The Dirt on Nicky

185

A modest tribute to leafy things

 

We should focus for a moment on leafy vegetables. Tomatoes and peppers are glamorous, colorful and photo-worthy, but fair is fair and leafy things sustain our salads and grow well in spring. Gardeners eager for the results of their early spring labors are rewarded first by radishes and leafy things.

Lettuce is important in the salad world. Lettuce prefers cooler weather, so gardeners plant seeds as soon as frosts go away, such as now. There are hundreds of seeds in typical packets, so I do not hesitate to spread the seeds fairly thickly in a bed and harvest the crowded young sprouts for salads. Eventually you’ll get heads six-to-ten inches apart in your lettuce patch. This strategy requires a gardener’s regular attention and time.

I have grown tasty lettuce in a big pot in a sunny window during the winter, and you might be able to shelter plants inside during summer in the same way. Some varieties claim to handle hot weather better, and good luck trying it. Heat is heat even in the shade.

Open-pollinated and heirloom lettuce plants allowed to mature through their entire lifecycle will grow tall and gangly and eventually produce seeds easily collected for next year. Seeds from hybrid varieties are not reliable.

There are three main types of spinach but many varieties, and they are also cool weather plants. Similar to lettuce, a strategy would be to plant a few seeds every two weeks until two to three weeks before the forecast calls for hotter weather. I plant Amsterdam Prickly Seeded spinach under a redbud tree… sounds poetic, and maybe I should plant poetically more often.

Malabar spinach is not in the same family as grocery store spinach. Basella alba (in case you like italics) is a viny plant that will overtop your seven-foot trellis. My experience is with the red variety, which has reddish-purple vines and green heart-shaped leaves. A row of Malabar will fill whatever trellis space you provide with edible leaves similar to spinach leaves. The vines are ambitious, the leaves are succulent, and young leaves blend well in salads. Also prepare them like spinach and other greens. When steamed, they do not wilt as much as spinach.
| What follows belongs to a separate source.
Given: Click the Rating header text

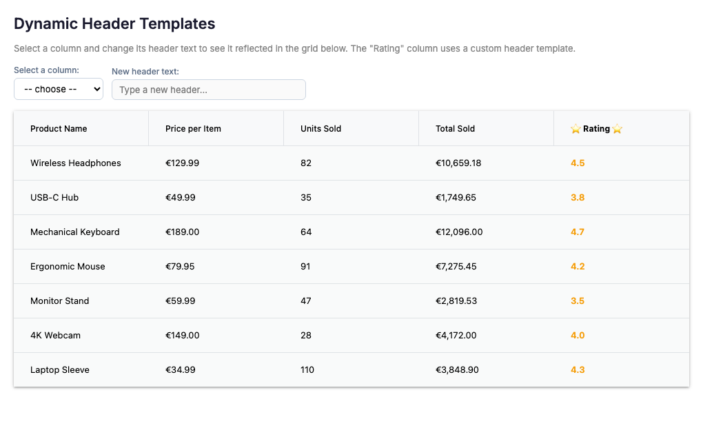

Some cultures rub juice from the leaves on sores to make them all better.

Science, believe it or not, maintains Malabar spinach is packed with alphabets, periodics and antioxidants, plus it’s helpful in your digestive system. It is native to southeast Asia, so it grows well in hot weather, and when seasons begin to change it flowers and produces cute little shiny dark purple berries. They will reseed in various places in the garden if you’re into that sort of thing, and the berries can be made into a dye… probably purple.

Also purplish is amaranth, another warm-season leafy plant. Its stalks can grow seven feet tall, and it’s famous for its tassels full of seeds. It is among the highest of all plants in its protein profile. Steam the young leaves. I also dehydrate leaves and sprinkle them onto dishes – adds color.

Amaranth is most famous for seeds. For one thing, they will pop like popcorn in a hot skillet. Even more important was amaranth’s value as sustenance for the Aztec civilization before Europeans came. As part of worship, folks just like us would make small edible statues of their god using grains, amaranth and honey, and then share them.

Amaranth seeds are skilled and determined, so amaranth seedlings will sprout up here and there in your garden year after year.

Red mustard is another colorful early spring leafy plant, as are dozens of other Asian brassicas. Plantain leaves are edible. Young dock leaves are edible and nutritious as well, and soon we’ll get purslane. You can mark the seasons by which leafy plants are doing well.